* What needs to be done: Your answer must be the lines from the one containing "This screenshot has width=913, height=768." through the last line below, copied exactly, with no pictures.

* Material for the task:
>>>>>

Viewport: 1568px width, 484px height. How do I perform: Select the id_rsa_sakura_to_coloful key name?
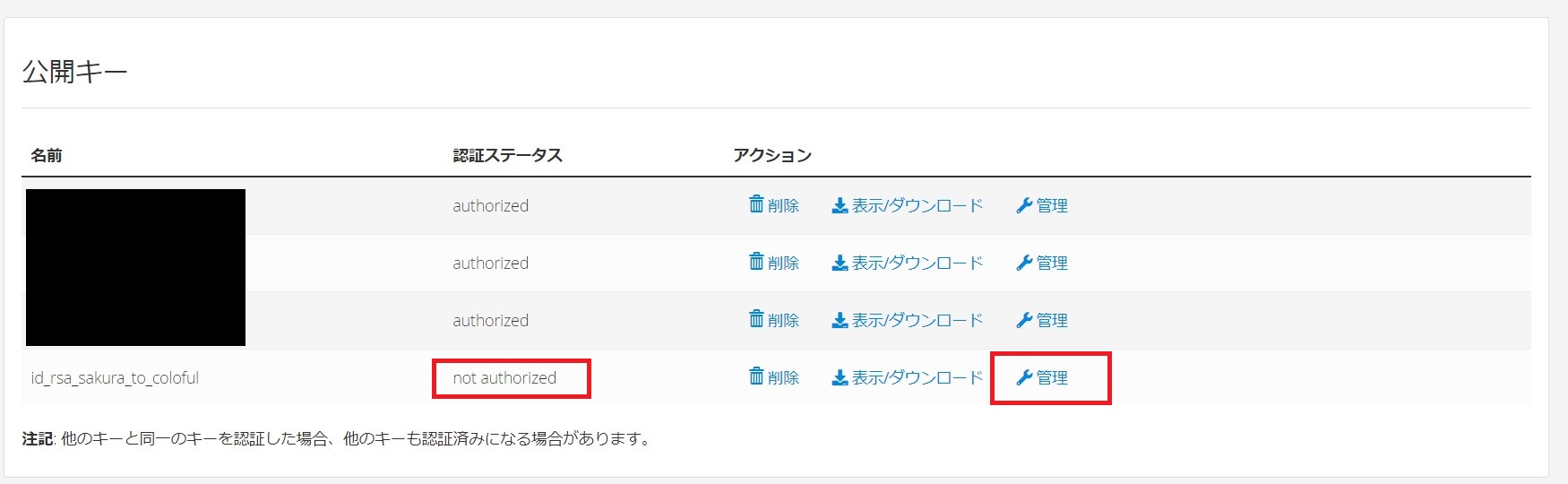[x=115, y=378]
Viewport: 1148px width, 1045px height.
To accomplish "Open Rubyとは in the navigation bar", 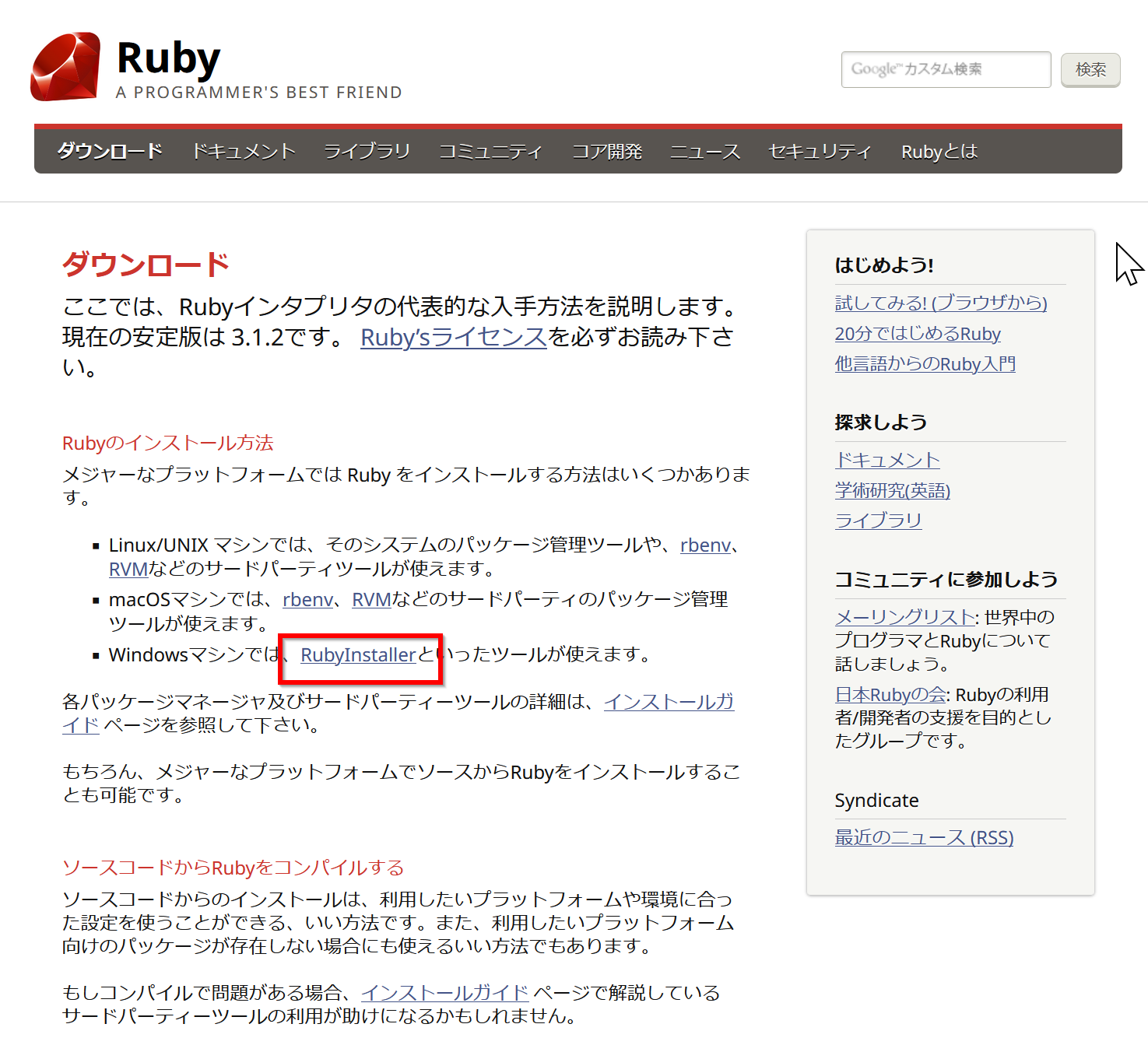I will pos(939,152).
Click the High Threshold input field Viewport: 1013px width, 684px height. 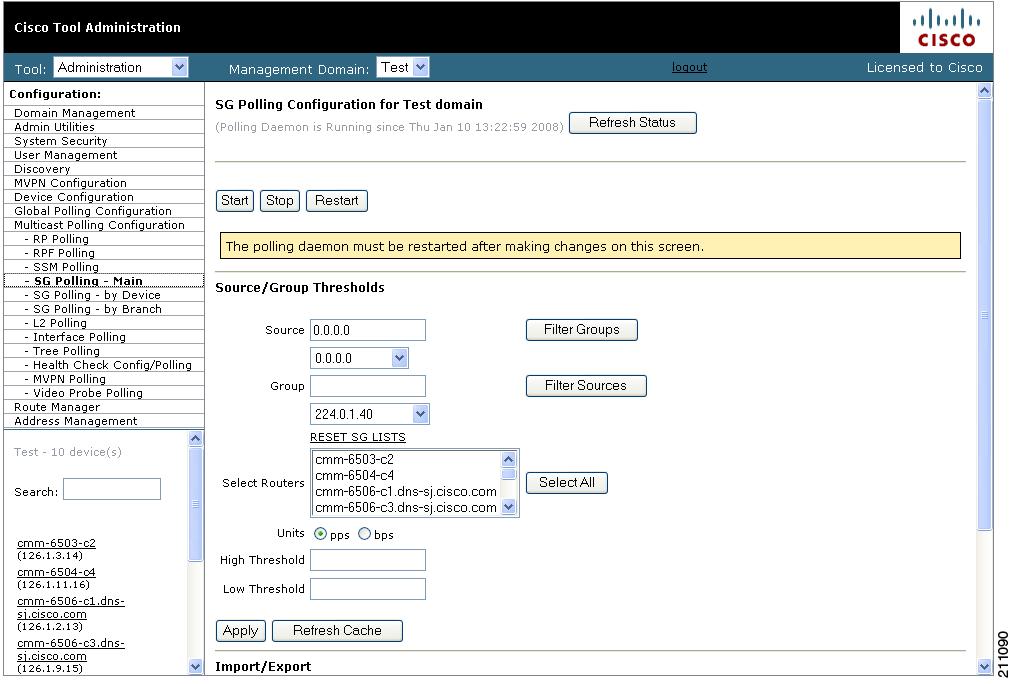tap(367, 560)
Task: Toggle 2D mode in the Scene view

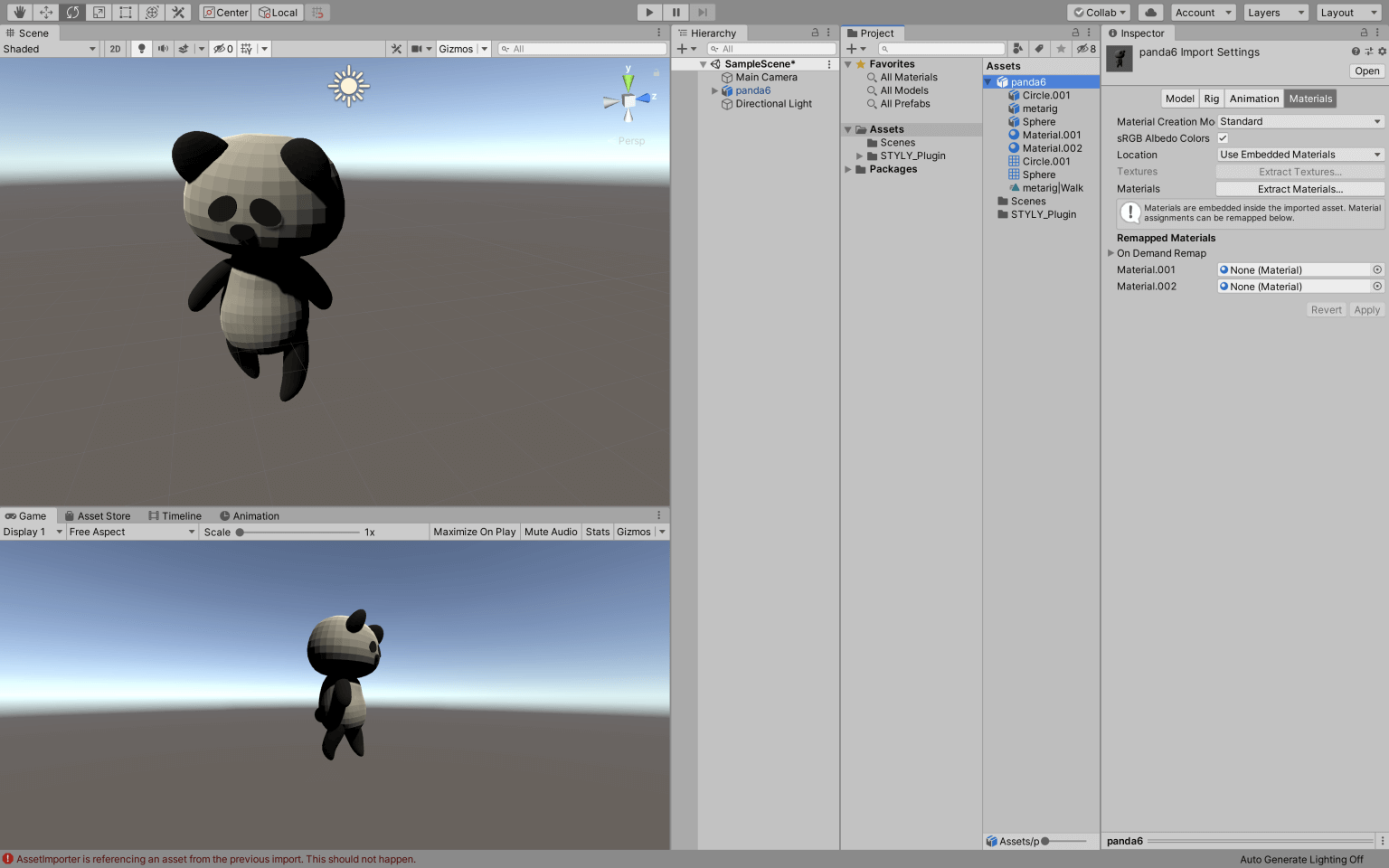Action: (x=115, y=48)
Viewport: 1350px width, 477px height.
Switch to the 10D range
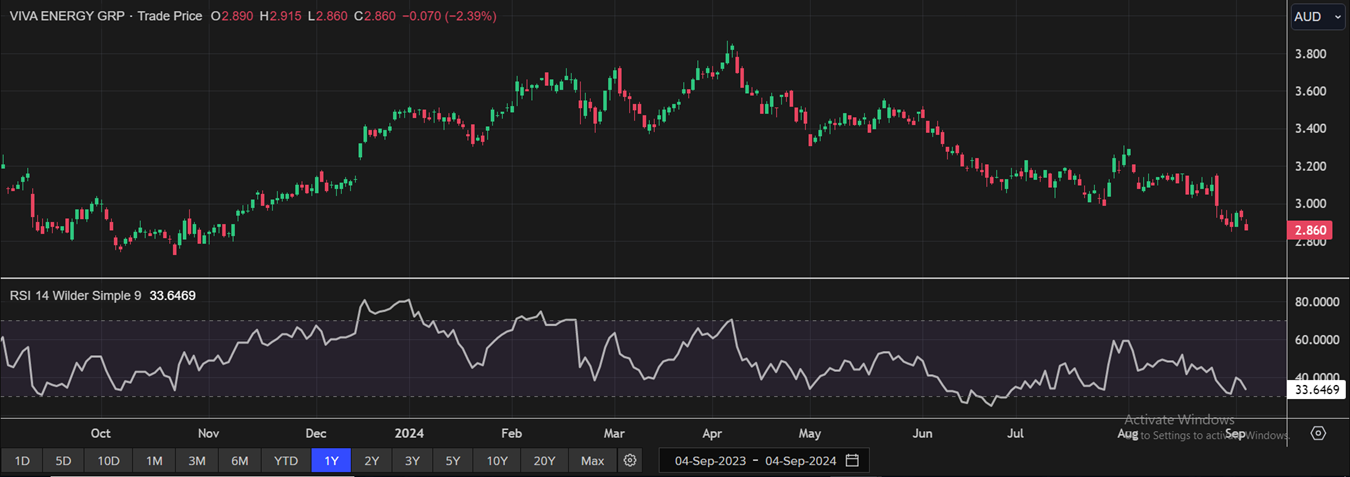tap(108, 461)
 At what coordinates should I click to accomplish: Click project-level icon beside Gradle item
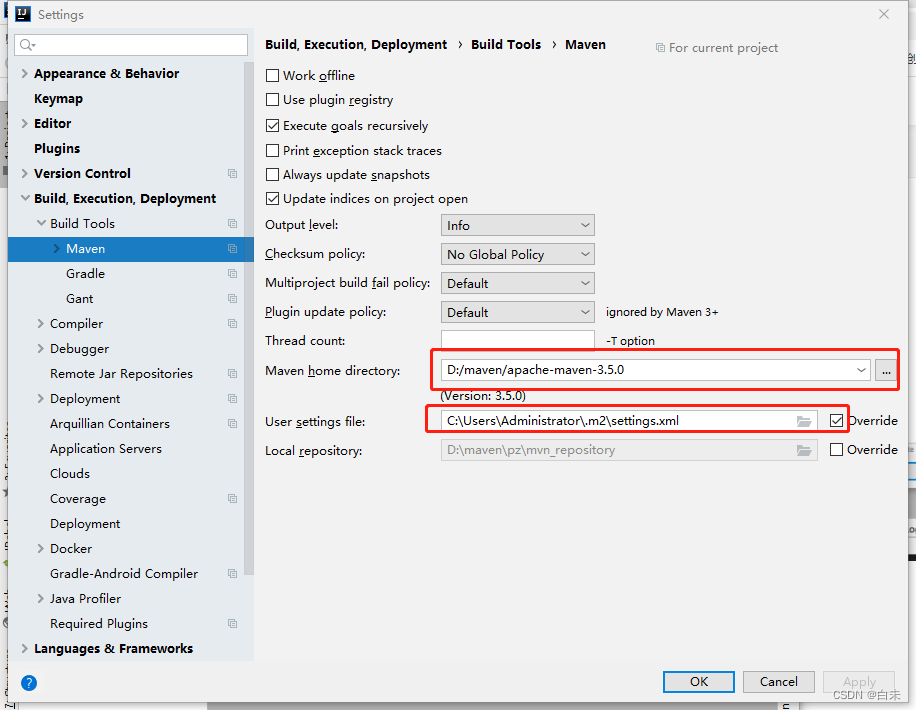coord(232,274)
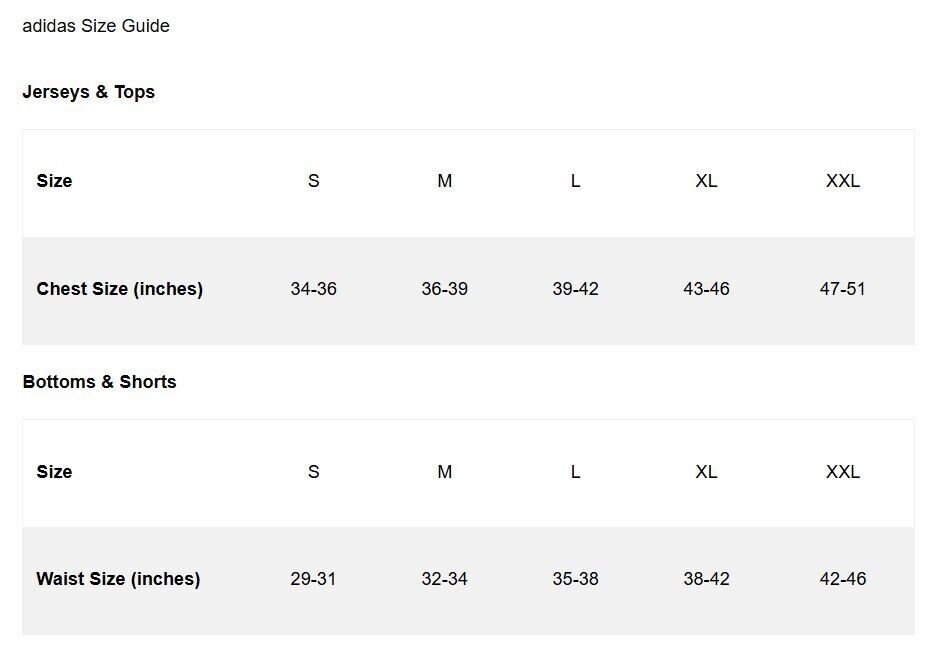Choose the 35-38 waist size value

[x=575, y=579]
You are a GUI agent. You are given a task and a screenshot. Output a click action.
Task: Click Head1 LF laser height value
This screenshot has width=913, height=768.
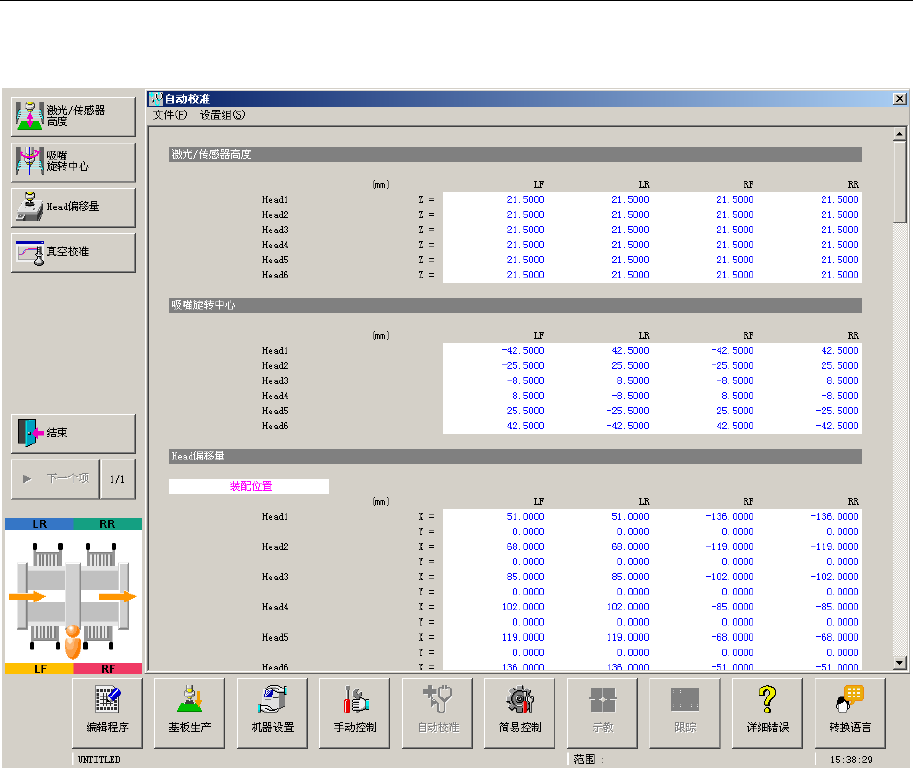(x=526, y=200)
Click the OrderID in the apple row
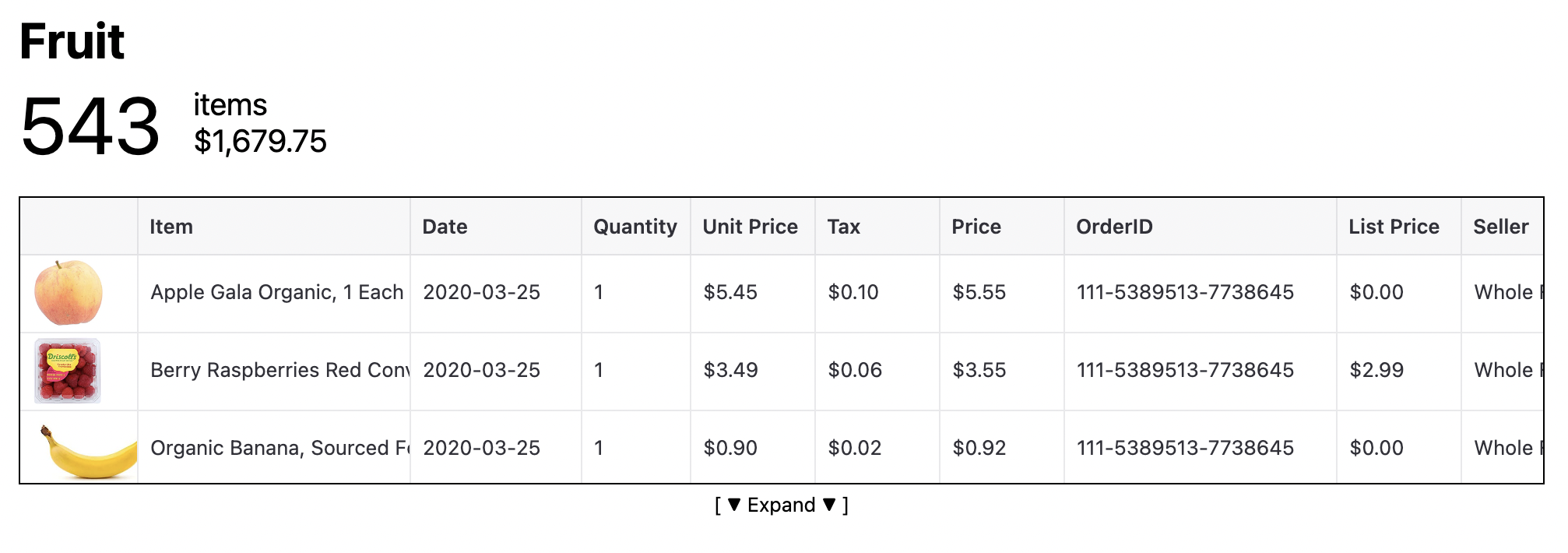This screenshot has width=1568, height=553. click(x=1185, y=293)
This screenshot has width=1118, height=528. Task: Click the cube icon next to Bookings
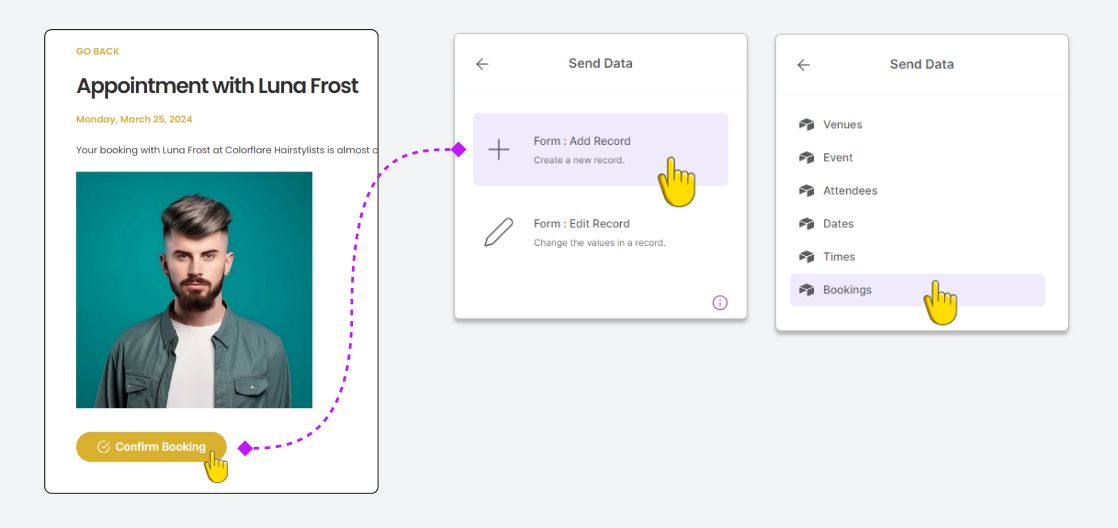coord(806,290)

<<<<<

* Output below:
This screenshot has width=913, height=768.
(x=526, y=200)
Click the OrderID in the apple row
This screenshot has width=1568, height=553. click(x=1185, y=293)
This screenshot has width=1118, height=528. Task: Click the cube icon next to Bookings
coord(806,290)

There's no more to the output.